Problem description: Go through the data below. List every line that holds the word "computer".

::: Exercise input :::

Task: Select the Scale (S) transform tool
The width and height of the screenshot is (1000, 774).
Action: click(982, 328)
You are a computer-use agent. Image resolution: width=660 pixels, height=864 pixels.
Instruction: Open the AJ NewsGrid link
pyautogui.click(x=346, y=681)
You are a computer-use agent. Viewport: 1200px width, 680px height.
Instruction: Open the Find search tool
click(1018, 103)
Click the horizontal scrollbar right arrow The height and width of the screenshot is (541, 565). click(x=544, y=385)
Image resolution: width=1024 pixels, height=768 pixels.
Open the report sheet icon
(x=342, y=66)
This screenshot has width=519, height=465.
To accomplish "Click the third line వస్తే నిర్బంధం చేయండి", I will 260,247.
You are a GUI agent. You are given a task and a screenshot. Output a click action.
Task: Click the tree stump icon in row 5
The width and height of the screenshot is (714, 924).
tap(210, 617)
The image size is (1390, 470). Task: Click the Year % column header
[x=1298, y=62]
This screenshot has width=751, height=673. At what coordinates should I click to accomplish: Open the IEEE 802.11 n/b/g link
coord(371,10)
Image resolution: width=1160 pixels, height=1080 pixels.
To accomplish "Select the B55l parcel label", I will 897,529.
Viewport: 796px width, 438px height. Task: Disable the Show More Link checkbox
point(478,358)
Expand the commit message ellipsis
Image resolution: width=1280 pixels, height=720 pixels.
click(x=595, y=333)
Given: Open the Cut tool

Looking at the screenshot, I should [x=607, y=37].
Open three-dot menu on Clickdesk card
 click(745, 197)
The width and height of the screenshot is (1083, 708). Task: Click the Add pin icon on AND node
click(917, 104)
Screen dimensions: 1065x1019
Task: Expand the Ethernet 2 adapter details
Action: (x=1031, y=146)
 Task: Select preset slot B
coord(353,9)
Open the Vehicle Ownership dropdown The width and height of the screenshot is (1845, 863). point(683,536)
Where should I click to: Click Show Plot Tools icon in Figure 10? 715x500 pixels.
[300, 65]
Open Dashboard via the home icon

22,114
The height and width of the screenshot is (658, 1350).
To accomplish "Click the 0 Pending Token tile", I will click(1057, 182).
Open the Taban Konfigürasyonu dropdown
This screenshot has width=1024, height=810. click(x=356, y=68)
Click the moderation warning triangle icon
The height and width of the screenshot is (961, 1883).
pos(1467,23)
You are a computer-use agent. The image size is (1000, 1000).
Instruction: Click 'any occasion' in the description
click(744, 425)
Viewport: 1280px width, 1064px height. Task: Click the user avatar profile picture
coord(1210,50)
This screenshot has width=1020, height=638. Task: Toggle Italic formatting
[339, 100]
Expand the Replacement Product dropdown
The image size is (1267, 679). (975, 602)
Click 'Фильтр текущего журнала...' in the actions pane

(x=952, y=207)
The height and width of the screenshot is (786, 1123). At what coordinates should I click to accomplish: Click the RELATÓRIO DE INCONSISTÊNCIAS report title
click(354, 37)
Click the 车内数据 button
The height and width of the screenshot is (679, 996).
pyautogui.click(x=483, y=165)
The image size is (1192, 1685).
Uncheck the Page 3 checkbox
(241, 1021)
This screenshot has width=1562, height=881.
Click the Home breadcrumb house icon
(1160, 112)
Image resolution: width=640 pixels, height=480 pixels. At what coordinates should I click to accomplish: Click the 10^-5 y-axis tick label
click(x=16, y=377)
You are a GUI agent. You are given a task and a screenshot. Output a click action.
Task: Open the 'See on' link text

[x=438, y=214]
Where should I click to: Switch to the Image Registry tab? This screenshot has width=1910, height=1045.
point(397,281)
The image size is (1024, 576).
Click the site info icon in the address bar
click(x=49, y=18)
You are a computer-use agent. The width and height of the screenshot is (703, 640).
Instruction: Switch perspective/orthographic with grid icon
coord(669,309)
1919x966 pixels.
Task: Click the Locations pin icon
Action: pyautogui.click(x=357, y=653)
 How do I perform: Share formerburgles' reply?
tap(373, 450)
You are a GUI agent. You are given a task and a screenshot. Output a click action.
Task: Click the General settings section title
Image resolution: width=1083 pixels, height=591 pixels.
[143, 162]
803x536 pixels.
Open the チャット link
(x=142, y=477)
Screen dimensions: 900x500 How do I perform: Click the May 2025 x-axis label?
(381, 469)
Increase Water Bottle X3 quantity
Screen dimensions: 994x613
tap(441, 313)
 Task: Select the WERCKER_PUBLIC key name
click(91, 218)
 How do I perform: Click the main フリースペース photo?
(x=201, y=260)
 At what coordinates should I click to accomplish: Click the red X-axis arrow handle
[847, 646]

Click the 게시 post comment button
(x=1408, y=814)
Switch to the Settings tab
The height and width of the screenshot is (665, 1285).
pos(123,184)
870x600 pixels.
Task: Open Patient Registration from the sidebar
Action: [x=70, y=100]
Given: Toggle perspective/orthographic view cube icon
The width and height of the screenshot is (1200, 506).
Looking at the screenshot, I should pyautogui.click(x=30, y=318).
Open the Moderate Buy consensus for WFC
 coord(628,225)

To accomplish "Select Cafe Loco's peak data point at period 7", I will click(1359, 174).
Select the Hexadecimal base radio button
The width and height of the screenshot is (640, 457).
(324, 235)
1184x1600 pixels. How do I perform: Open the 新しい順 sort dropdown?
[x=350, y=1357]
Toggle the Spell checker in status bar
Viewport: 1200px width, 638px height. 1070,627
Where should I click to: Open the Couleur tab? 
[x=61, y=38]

:::

Completed task:
You are a computer-use agent. Image resolution: width=660 pixels, height=864 pixels.
You are a computer-use agent. Viewport: 1200px width, 680px height.
You are a computer-use agent. The image size is (1000, 1000).
You are a computer-use agent. The width and height of the screenshot is (703, 640).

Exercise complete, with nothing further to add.